7 Apr

Do You Need a Fake Commute? Experts Say Yes.

By Erika Turan, APR

For millions of us, March 2021 signaled the one-year mark of working from home. We’ve mastered (or attempted to master) Zoom meetings, cats-as-coworkers, creating home office spaces, and juggling children who need extra support and attention of their own.

It may come as no surprise that there’s a particular stressor that’s emerged during all of this: the lack of “me time” that many of us used in our daily commutes, for whatever we used it for. Our daily commutes have become a shuffle to another room, not a drive to another zip code (or area code). Without the need to drive to work, there’s less opportunity for mental unwinding. Without the evening train or subway home, there’s less chance to listen to a book or podcast, work on organizing a mental to-do list, or talk our brains through an issue or victory we encountered.
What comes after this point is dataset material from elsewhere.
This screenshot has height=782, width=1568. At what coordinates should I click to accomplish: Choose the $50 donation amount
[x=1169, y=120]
I used to work with a woman whose commute was perhaps 10 minutes. She was a creative, a free spirit, someone who thrived living close to the hubbub of the city. Until one day, she announced she’d purchased a house 40 minutes away, beyond the suburbs, in an area still more farmland than anything else. She explained that she needed more time to unwind on her drive home than 10 minutes allowed, and that she didn’t like arriving home with pent-up frustrations or annoyances that she then dumped on her family.
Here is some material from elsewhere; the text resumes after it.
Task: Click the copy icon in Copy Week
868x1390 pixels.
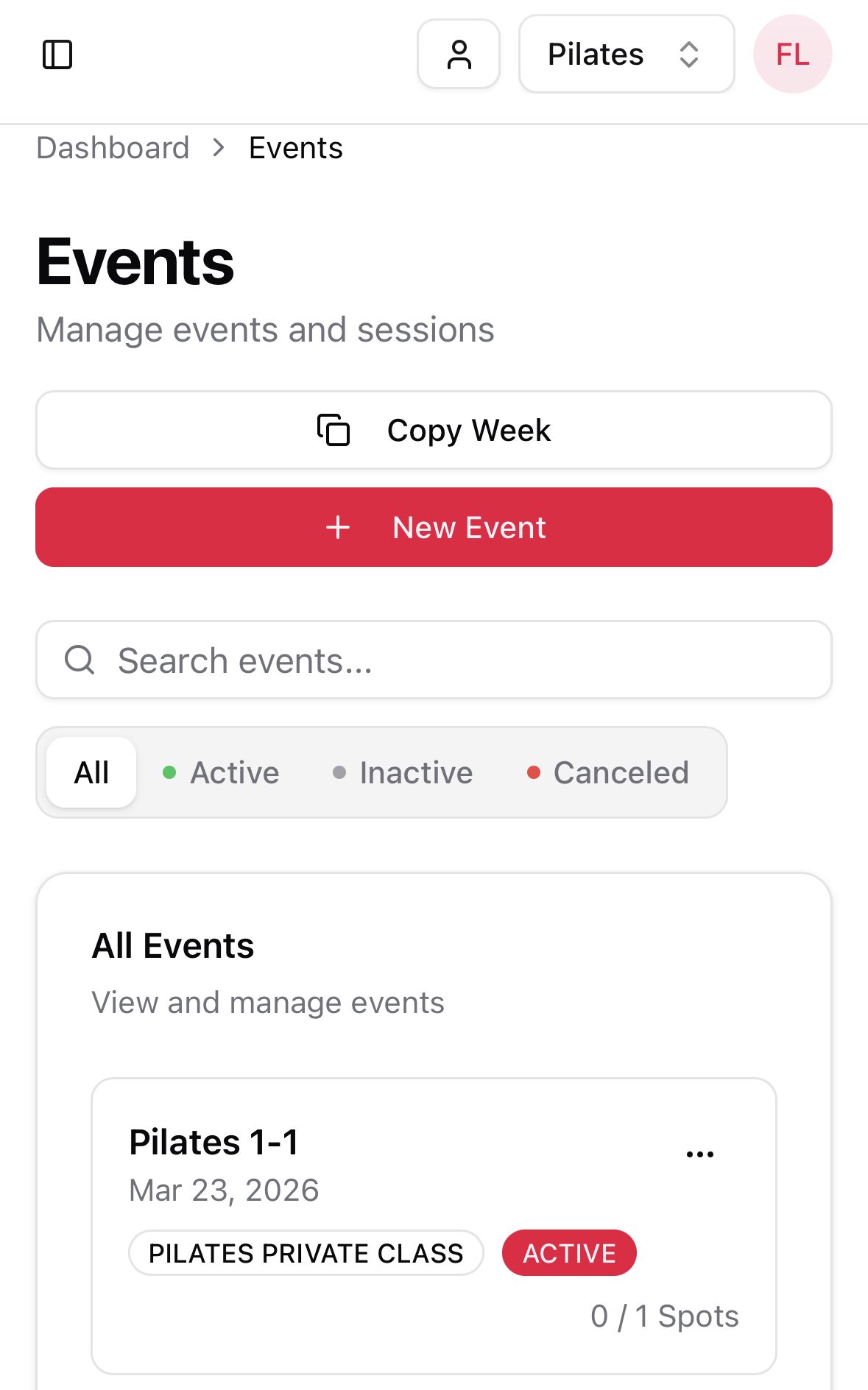Action: tap(334, 430)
There are, of course, lots of downsides to long commutes that many of us don’t miss: the stress of traffic, exposure to pollution, gas costs, and just the paralysis of sitting there when we have so much we’d rather be doing.

Enter the “fake commute.”

“Commuting was a great legitimate experience to set up a barrier between the outside world of work, family, [or] social life and demanding your attention,” explains clinical psychologist Dr. Jeannette Raymond. “‘Fake commute’ time is about setting up personal care boundaries — emotional oases and a guilt-free space [and] time to check in on themselves.”

My own fake commute has emerged as a walk every day before work starts. There’s not much weather that can stop me: I’ve put on two coats and snow boots to stomp through six inches of the fluffy stuff. I’ve wrangled the big umbrella, rainboots and a rain jacket to brave the rain. I don’t particularly enjoy that kind of weather, but I find being outdoors helps me clear my head and feel more ready for the day.

I also enjoy podcasts — lots and lots of podcasts — which have the added benefit of keeping me informed of current events, providing learnings I can apply to work, and giving me some good banter for the dinner table. Some particular favorites include The New York Times’s “The Daily,” “Revisionist History,” Brene Brown’s “Unlocking Us” and NPR’s “This American Life.”

A fake commute helps to draw boundaries between work and home, a critical function for our brains and our emotional health, not to mention our physical health. Try a short drive, a jog, a bike ride, a walk, or whatever gets you out of the house and allow you to delineate between home and workday.

Have you started your own fake commute? If not, let today be the day.